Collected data
○ ○ ○ ○ ○ ○ ○
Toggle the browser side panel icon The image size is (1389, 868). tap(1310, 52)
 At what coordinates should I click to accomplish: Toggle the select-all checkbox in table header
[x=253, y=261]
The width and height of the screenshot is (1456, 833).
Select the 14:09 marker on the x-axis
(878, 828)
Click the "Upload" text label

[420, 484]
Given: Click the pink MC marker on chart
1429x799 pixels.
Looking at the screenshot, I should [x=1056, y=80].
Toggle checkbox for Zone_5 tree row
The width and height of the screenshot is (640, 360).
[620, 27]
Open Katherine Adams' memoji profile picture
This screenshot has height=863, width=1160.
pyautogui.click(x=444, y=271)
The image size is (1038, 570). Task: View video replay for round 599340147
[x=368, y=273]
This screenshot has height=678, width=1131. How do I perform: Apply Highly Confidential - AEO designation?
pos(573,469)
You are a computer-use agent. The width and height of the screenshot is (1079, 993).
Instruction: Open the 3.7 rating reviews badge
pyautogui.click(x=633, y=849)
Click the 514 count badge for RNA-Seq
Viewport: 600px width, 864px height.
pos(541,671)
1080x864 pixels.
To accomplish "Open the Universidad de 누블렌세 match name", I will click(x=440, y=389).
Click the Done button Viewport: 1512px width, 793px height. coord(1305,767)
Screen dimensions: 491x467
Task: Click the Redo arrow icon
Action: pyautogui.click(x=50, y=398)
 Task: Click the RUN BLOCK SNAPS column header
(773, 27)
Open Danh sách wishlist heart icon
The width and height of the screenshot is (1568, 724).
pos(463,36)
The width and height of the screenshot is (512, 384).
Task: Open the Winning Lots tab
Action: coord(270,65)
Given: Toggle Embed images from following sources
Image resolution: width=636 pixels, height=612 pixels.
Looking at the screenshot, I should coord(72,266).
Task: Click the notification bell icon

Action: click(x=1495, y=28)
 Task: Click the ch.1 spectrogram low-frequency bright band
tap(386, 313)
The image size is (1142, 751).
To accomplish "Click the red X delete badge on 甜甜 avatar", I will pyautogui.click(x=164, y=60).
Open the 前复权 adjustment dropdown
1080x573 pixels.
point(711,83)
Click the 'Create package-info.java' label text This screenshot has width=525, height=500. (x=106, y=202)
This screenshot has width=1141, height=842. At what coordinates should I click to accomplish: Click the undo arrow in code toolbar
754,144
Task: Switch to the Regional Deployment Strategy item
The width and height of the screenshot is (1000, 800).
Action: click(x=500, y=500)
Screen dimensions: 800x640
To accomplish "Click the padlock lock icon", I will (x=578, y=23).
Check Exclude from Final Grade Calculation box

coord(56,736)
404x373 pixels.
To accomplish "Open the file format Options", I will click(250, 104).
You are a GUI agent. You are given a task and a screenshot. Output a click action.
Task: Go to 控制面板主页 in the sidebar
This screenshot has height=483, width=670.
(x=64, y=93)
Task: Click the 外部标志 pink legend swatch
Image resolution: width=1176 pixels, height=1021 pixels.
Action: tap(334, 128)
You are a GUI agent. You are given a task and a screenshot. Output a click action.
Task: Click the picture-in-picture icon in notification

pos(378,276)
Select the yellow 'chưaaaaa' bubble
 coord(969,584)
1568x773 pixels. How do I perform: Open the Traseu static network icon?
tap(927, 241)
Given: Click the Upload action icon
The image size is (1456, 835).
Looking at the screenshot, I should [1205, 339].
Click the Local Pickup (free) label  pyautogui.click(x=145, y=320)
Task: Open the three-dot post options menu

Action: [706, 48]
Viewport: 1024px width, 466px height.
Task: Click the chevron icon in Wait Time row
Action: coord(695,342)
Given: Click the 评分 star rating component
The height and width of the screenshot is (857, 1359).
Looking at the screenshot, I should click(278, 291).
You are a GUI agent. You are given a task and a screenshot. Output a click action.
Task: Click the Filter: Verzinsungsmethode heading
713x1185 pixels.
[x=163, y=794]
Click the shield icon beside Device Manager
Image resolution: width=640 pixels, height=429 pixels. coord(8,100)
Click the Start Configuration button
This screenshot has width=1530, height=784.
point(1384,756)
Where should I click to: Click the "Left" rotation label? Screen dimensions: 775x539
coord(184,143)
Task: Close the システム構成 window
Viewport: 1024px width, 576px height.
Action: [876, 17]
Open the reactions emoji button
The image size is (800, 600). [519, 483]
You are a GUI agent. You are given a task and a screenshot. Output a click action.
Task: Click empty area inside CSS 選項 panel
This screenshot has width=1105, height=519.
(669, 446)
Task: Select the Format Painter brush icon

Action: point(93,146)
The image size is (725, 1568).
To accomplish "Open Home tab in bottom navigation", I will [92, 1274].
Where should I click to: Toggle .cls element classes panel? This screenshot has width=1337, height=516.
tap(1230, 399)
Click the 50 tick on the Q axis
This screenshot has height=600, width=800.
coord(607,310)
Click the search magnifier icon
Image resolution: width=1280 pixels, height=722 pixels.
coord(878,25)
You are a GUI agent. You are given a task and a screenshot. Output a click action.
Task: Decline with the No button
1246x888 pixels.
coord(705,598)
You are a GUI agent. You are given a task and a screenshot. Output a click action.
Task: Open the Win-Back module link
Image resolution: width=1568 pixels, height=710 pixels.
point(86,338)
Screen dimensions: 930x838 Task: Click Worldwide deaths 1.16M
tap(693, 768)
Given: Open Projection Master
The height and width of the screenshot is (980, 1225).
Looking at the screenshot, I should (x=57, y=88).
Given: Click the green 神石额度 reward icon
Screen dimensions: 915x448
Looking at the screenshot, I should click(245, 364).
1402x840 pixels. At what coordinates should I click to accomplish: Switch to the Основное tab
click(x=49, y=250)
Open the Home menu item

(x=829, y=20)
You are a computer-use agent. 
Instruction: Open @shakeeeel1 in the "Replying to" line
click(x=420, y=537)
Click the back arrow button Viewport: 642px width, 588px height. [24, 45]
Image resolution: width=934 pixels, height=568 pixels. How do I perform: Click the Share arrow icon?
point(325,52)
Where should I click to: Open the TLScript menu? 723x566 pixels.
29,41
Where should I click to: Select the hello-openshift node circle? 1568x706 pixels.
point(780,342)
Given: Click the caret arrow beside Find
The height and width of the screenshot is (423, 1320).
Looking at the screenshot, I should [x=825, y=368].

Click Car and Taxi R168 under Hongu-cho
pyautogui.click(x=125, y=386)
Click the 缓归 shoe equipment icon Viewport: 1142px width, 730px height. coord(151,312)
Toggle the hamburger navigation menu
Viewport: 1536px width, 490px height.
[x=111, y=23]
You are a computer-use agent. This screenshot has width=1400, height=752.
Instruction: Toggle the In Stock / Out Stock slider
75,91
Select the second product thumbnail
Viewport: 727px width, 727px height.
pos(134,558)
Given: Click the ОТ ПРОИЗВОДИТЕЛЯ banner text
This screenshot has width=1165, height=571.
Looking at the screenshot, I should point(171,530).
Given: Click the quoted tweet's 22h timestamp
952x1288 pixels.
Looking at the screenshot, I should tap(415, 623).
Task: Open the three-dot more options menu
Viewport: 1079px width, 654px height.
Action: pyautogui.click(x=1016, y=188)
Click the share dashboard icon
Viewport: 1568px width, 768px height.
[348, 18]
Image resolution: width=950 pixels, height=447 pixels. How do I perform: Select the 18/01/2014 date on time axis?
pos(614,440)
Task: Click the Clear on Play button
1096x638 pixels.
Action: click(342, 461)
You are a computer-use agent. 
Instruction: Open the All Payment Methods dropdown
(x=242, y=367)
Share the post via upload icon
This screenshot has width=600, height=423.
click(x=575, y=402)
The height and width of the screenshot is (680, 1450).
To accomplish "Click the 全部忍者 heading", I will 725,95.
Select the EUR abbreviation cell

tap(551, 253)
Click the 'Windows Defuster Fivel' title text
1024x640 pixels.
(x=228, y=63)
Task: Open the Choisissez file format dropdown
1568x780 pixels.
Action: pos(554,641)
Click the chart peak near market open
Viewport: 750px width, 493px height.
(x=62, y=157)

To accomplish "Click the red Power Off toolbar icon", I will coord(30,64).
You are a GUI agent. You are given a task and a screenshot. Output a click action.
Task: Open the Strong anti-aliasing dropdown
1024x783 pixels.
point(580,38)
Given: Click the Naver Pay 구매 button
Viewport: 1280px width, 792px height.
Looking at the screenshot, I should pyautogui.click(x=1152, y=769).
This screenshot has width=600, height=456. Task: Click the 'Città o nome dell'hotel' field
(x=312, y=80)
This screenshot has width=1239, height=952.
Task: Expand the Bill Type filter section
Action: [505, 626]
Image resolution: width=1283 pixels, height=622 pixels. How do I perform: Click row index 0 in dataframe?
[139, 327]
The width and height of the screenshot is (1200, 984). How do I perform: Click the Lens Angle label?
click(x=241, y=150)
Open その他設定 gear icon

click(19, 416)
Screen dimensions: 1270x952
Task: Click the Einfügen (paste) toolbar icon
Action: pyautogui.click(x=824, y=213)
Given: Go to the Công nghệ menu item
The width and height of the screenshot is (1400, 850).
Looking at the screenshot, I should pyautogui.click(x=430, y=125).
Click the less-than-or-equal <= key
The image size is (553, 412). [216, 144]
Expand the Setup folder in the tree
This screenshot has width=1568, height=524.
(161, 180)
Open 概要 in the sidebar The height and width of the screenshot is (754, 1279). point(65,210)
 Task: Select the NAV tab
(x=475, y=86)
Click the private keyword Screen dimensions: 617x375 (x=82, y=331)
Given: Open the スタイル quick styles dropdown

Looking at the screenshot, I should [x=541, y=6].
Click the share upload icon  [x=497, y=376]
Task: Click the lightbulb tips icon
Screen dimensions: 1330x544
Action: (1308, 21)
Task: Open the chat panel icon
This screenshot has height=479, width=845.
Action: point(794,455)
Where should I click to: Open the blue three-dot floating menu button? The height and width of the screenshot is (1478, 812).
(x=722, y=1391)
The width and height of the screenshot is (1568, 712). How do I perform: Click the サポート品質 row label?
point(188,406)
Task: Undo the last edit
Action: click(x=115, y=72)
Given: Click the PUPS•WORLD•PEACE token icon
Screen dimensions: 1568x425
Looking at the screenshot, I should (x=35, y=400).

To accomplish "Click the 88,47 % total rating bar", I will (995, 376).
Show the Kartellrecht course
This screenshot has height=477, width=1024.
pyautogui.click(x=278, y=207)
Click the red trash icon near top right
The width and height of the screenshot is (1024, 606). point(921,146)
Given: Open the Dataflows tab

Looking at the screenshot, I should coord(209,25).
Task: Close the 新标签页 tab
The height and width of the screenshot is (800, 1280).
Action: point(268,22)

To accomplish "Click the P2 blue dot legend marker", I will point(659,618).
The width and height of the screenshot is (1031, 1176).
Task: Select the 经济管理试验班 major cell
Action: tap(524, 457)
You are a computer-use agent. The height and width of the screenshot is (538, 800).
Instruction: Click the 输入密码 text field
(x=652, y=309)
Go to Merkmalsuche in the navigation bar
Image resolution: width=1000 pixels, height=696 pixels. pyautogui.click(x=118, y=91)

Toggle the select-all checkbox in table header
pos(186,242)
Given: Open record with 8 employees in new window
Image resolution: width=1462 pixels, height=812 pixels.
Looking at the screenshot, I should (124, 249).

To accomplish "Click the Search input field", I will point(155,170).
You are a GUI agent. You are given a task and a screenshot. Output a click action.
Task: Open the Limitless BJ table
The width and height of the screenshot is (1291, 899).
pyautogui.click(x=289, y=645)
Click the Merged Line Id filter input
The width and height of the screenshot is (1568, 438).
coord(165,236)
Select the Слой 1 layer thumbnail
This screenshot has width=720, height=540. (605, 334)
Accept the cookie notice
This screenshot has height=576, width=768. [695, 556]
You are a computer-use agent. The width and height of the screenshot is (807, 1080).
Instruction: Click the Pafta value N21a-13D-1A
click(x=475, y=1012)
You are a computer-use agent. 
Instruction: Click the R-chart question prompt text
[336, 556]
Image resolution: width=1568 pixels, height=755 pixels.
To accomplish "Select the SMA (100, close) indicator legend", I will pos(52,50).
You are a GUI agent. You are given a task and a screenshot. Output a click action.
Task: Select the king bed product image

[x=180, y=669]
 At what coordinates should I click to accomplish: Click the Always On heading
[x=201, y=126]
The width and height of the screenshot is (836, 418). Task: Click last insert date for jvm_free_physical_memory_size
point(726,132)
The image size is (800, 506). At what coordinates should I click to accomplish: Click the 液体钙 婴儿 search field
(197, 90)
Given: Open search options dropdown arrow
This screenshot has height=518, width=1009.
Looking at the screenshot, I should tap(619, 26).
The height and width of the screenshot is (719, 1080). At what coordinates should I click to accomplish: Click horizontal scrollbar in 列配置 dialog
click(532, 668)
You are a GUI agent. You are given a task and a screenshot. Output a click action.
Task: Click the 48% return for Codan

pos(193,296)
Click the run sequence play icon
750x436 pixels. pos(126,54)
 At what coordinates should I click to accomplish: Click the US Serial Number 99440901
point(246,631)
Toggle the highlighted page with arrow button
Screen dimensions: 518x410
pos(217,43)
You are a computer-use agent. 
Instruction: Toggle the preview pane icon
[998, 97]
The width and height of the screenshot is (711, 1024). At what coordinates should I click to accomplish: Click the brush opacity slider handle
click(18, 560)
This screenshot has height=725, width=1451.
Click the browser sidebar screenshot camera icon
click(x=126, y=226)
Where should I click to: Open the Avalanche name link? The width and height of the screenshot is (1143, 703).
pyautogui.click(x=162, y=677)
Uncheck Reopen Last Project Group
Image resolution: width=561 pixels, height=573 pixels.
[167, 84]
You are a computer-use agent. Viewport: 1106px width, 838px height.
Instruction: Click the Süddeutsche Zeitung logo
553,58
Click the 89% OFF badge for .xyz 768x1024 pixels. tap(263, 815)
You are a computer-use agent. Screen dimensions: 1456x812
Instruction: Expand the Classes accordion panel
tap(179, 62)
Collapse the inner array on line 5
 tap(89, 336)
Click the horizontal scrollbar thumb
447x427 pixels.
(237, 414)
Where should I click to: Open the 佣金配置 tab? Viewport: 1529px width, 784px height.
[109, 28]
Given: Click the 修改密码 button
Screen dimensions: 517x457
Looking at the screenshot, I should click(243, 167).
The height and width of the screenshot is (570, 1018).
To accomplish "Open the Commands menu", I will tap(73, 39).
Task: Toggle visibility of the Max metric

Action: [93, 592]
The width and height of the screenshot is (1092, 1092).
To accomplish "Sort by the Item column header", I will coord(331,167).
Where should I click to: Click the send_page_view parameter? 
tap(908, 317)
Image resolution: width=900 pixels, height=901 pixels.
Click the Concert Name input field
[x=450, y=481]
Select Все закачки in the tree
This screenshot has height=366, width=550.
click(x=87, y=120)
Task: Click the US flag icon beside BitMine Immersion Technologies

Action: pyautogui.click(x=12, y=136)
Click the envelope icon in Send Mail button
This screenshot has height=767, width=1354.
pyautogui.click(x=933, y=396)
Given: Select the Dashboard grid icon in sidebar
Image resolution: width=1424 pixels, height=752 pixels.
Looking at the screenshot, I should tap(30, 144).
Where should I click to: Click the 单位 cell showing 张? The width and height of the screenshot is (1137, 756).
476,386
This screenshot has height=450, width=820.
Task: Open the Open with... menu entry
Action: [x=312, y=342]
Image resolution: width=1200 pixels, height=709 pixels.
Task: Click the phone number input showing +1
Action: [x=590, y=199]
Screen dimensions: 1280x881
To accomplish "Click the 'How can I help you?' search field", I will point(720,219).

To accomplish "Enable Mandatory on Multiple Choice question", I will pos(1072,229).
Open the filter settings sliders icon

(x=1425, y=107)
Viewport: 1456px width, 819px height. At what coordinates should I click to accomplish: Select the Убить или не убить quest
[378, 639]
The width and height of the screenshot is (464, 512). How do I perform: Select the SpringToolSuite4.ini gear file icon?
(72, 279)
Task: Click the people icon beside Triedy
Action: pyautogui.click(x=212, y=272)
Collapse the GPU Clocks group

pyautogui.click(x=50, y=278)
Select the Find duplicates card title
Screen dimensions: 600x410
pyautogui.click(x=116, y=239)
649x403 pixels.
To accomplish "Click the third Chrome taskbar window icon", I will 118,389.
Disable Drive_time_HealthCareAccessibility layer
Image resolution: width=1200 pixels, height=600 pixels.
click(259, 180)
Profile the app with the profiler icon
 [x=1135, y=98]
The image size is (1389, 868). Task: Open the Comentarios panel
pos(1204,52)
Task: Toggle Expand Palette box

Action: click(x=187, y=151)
○ ○ ○ ○ ○ ○ ○
* [TASK OBJECTIVE]: Every line in the records that holds the word "pink" should be copied into the answer.

* [RESULT OF THE EXERCISE]:
Given: Click the pink MC marker on chart
Task: Click the 外部标志 pink legend swatch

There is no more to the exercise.